Paul: Should we be OK with ‘It’s all good’ and ‘You’re perfect’?

The inflation of verbal exchanges from “fine” to “great,” seems forced to combat our grievance culture.

By Pamela Paul / The New York Times

Recently I’ve been told that I’m perfect, something I’m perfectly aware I’ve never been nor ever will be.

This generous assessment has come from strangers when I apologize for bumping into them and from the exceedingly cheerful salespeople at the store where my daughter shops for clothes. “No, you’re perfect!” they’ll insist when I explain the need to rest my Gen X weariness on the fitting room floor where a modest “No problem” would have sufficed.

The urge toward pronounced perfection is annoyingly catchy. Almost against my will, I now respond to emails with a knee-jerk “Perfect!” where I once would have said something more in line with the nevermind sensibility of my generation. “Sounds good,” for example, or “OK.”

Even our artificial intelligence exhorts us to greater heights of enthusiasm. To an email in which an acquaintance notes pleasantly, “It was nice seeing you last night,” Gmail suggests a more boisterous reply: “It was great to see you too!” or “So fun!” Our chatbots likewise communicate with endless effervescence, just as we have taught them to do(!).

When not being perfect, we are decidedly good. Should I so much as display a downbeat facial expression when fumbling a social nicety, the response is nothing short of impassioned: “No, you’re good!”

Being good is for everyone. We are all good now that “You’re all good” has replaced both the Commonwealth “No worries” and the American standard “That’s OK.” And it’s not always personal. Frequently, declarations of goodness come in the form of an expansive statement of general excellence: “It’s all good.”
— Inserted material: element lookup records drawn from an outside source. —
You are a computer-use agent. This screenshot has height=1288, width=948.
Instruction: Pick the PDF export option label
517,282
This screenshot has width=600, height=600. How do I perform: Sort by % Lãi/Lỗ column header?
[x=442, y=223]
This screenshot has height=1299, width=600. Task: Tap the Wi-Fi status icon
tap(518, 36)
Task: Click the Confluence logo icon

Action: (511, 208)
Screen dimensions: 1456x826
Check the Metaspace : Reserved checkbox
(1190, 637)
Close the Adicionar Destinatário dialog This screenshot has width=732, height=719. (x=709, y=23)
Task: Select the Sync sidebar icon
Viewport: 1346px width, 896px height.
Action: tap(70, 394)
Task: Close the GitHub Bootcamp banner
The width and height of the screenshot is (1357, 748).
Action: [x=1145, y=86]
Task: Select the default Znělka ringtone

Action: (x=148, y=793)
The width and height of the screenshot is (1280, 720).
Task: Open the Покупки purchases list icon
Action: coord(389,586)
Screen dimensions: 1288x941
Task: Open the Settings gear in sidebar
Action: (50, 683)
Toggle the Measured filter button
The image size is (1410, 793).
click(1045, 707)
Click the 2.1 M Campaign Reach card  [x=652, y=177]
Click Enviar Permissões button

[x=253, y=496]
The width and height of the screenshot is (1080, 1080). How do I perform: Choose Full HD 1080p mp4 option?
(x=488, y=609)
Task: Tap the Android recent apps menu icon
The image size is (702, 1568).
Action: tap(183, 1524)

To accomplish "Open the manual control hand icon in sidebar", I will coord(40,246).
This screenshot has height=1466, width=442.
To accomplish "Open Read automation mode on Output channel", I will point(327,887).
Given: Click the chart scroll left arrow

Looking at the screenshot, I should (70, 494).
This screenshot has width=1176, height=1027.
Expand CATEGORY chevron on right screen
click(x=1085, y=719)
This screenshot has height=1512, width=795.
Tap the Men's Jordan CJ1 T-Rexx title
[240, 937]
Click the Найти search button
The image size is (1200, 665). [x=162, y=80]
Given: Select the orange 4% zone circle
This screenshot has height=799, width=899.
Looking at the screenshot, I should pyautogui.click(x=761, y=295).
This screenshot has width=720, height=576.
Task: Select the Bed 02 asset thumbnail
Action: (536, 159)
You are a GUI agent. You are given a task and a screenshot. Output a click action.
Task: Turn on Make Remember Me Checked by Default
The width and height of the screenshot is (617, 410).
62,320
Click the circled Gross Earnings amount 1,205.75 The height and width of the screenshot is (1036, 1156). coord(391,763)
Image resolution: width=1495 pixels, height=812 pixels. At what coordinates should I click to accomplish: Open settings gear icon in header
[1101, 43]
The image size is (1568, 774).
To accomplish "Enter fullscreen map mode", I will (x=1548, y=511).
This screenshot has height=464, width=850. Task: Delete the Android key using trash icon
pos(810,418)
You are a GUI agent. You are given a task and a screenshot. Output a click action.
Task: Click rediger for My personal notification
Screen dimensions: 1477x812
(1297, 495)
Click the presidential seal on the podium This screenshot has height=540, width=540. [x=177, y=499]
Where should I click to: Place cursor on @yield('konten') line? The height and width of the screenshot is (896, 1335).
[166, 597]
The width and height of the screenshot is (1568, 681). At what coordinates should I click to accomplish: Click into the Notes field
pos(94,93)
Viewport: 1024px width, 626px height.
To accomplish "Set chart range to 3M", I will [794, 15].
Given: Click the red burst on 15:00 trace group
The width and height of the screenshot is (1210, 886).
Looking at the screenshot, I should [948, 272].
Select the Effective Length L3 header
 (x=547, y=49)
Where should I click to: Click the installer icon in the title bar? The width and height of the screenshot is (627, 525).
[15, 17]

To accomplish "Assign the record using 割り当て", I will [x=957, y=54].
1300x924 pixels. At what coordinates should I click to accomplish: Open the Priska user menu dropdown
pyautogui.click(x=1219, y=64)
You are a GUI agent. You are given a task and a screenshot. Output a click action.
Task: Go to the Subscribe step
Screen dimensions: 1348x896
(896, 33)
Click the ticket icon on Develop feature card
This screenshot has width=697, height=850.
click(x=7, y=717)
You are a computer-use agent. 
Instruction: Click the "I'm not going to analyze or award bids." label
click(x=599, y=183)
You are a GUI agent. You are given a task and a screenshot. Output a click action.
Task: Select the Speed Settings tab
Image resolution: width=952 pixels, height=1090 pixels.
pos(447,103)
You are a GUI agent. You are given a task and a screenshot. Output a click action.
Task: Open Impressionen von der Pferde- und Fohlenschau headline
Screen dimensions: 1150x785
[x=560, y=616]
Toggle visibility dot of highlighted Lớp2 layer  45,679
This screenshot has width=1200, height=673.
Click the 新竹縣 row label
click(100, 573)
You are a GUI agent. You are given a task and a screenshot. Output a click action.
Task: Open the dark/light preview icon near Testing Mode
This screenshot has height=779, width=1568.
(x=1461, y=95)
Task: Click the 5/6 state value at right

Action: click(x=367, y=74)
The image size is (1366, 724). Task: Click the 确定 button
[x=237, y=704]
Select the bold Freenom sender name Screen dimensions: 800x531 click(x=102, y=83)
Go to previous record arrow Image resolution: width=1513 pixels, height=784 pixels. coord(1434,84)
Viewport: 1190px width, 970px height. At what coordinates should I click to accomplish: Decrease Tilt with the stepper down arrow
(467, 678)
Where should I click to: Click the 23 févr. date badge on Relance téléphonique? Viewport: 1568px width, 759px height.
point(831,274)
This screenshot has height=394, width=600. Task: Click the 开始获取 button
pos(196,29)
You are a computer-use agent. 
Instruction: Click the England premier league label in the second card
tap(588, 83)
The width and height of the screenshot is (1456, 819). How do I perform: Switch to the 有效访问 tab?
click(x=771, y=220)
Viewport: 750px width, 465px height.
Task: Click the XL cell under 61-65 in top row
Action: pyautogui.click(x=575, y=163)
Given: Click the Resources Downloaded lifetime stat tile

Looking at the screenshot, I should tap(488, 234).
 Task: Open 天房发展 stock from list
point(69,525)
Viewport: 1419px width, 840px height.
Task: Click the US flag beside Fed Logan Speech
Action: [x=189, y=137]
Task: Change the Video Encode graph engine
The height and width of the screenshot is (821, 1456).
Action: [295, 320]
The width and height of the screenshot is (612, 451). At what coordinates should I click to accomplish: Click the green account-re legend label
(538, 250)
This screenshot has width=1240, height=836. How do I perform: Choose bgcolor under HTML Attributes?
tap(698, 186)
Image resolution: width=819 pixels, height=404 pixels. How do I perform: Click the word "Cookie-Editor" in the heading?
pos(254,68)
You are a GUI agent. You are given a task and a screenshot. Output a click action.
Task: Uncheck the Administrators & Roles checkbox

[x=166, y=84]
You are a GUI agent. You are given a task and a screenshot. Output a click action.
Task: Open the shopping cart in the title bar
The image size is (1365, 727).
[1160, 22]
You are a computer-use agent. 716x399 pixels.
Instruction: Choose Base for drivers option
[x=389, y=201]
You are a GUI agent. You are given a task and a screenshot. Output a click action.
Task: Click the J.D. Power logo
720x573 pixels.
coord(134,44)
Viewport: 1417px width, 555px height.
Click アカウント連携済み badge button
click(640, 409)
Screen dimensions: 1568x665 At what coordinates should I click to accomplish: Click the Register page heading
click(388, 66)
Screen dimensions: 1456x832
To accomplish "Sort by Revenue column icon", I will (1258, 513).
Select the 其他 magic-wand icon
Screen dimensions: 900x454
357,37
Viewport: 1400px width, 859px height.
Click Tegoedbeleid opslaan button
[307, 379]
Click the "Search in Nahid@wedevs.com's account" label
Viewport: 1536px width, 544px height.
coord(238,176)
But is it all good, really?

It’s hard not to read something slightly defensive into this relentlessly bright veneer. Even when the zeal seems genuine, if misguidedly so, the new affirmative language has an almost oppressive bent. Most of us are willing to believe we are OK or that we are at least not a problem. It was easy to be no big deal. But who among us can live up to being all good, let alone perfect, all the time?

I asked a colleague what she made of these current linguistic tics and her explanation was unmitigated passive aggression. “If someone tells you ‘You’re all good,’ it means, ‘You stupid old lady,’” she explained. “It’s like saying ‘I like your shoes, for a mom.’”

The rise of “It’s all good” is commonly thought to have originated, like much American vernacular, in Black culture. According to a New Yorker article dedicated to the popularity of the phrase, M.C. Hammer’s 1994 hit “It’s All Good” was instrumental. Now everyone seems to use “It’s all good,” sometimes as a way to shut down conversation around something that may actually be pretty bad.

Everyday chitchat once defaulted to a certain bland “I’m OK, you’re OK” neutrality. People were always “fine,” even if we weren’t remotely fine and in no mood to discuss it. As far as everyone else was concerned, we would insist it was “no problem.”

Today, the real world is approaching the nightmare scenario in the “Nosedive” episode of “Black Mirror,” set in a future in which everyone rates daily interactions in real time on their devices. People in “Nosedive” earned likability scores based on other people’s snap judgments, which then had social and economic ramifications, such as employment opportunities. Meanwhile, in our world, you can earn a one-star Uber rating for asking a driver to turn down the music. Perhaps we are going beyond the requisite niceties merely to ward off the chance of getting written up somewhere.

But this does create a vague aura of dishonesty around our daily interactions, and may even perpetuate it. One teacher friend pointed out what he called the “toxic positivity” of AI-generated college recommendation letters (yes, they’re becoming common), which tend to blurt out the same saccharine phrases of endorsement. Just as all kids cannot be geniuses, all assessments and the emotions that convey them cannot be this oppressively upbeat.

It’s hard not to see mindless optimism as an effort to balance the forceful nastiness and negativity of social media. It’s as if our emotional expressions have become as polarized as our politics, with the extremes loudly articulated at the expense of the old middling opinions and equivocal feelings.

Perhaps humans have collectively decided that we could all use a little pick-me-up, a way to offset the online and offline grievance discourse out there in the world. Or at least mask it. Maybe this is a way to convey online emoji in the real world. How else to say “100%” in bright-red type or “smiley face blushing” to another person without a superlative flourish or two?

Of course, one must look on the bright side. In the grand scheme of what merits complaint, emotional inflation is probably the least of our most pressing problems. One could even say it’s just fine. Or perhaps that it’s all for the good. As we head into what looks likely to be a bumpy 2025, it may not be entirely wrong to call it perfect.